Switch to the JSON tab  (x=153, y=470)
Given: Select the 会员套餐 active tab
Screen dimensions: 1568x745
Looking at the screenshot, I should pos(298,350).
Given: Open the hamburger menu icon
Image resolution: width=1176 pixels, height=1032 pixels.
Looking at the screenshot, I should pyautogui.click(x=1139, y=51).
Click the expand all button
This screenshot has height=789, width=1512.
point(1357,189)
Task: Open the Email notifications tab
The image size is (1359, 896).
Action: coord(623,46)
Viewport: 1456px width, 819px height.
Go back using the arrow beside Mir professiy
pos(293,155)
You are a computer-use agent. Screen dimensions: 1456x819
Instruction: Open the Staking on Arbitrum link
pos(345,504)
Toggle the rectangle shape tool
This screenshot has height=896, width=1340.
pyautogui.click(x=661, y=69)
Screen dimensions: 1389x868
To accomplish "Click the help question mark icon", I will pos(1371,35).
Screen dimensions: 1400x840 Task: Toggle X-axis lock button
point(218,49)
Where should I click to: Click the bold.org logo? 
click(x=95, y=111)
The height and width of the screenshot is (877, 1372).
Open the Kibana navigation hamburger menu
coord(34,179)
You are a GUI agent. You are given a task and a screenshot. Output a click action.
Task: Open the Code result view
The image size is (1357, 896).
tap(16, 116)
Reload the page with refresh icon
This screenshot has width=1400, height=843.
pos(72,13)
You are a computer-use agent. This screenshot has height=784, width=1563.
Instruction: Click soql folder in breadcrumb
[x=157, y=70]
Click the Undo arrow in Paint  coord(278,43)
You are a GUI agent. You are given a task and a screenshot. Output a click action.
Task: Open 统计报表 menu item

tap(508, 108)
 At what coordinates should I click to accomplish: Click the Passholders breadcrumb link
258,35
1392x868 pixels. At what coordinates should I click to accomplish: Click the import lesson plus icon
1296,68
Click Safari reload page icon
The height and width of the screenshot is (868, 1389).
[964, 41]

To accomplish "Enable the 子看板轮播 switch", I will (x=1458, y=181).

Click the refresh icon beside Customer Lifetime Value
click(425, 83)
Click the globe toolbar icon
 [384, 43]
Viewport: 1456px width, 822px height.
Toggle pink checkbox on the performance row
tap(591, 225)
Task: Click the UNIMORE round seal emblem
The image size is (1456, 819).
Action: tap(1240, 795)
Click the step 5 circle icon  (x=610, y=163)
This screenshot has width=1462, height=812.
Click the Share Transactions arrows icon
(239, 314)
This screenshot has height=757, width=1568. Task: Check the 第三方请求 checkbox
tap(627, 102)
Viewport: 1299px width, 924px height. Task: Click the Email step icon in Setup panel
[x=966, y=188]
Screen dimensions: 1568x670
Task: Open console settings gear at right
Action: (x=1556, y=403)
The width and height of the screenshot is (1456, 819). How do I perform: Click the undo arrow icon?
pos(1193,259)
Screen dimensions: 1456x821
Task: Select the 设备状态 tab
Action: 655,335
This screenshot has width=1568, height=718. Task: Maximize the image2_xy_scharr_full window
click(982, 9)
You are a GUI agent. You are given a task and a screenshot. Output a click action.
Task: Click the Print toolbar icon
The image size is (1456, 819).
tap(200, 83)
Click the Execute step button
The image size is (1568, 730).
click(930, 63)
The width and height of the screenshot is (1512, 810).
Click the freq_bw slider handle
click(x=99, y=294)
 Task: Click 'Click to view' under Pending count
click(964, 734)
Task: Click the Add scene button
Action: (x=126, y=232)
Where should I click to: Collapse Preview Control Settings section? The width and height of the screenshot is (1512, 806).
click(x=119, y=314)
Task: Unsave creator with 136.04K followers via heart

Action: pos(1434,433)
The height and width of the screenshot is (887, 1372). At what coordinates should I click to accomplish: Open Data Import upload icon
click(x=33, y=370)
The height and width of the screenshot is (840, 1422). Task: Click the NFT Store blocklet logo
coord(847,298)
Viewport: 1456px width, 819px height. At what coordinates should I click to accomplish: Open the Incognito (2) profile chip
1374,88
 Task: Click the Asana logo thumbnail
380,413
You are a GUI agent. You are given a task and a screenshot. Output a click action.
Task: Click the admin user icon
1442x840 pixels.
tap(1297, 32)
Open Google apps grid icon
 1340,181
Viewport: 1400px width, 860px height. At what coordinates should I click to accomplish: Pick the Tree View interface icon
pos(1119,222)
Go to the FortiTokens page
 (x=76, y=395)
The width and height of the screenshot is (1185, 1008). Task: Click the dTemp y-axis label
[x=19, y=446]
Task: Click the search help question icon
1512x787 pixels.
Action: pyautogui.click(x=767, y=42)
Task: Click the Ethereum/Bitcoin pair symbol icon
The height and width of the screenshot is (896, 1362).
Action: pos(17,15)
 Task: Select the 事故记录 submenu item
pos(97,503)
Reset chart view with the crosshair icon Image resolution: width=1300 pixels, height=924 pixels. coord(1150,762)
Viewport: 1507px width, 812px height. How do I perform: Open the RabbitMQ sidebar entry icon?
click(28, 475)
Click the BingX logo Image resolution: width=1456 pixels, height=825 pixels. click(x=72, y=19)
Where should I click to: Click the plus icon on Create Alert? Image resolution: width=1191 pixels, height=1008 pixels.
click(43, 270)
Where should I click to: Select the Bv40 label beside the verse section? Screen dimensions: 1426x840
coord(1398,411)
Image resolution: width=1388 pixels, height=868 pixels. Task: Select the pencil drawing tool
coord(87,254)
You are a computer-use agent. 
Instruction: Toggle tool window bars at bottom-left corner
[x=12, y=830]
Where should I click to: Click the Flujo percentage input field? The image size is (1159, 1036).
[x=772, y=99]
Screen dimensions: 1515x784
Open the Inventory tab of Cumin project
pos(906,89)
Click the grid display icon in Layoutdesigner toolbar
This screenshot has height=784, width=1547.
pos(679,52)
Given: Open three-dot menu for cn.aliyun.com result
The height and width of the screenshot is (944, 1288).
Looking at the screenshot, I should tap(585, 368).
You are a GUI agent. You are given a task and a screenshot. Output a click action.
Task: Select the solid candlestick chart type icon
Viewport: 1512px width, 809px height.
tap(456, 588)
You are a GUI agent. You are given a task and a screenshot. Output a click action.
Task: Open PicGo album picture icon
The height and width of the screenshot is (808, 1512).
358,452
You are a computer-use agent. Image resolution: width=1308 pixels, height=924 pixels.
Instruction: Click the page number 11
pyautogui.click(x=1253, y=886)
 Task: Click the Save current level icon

——

Find the line containing "Click the grid" in the material above. Print it and every line after it through the end, exactly and only those.

**Reply to the exercise**
Click the grid display icon in Layoutdesigner toolbar
This screenshot has height=784, width=1547.
pos(679,52)
Given: Open three-dot menu for cn.aliyun.com result
The height and width of the screenshot is (944, 1288).
Looking at the screenshot, I should tap(585, 368).
You are a GUI agent. You are given a task and a screenshot. Output a click action.
Task: Select the solid candlestick chart type icon
Viewport: 1512px width, 809px height.
tap(456, 588)
You are a GUI agent. You are given a task and a screenshot. Output a click action.
Task: Open PicGo album picture icon
The height and width of the screenshot is (808, 1512).
358,452
You are a computer-use agent. Image resolution: width=1308 pixels, height=924 pixels.
Instruction: Click the page number 11
pyautogui.click(x=1253, y=886)
 Task: Click the Save current level icon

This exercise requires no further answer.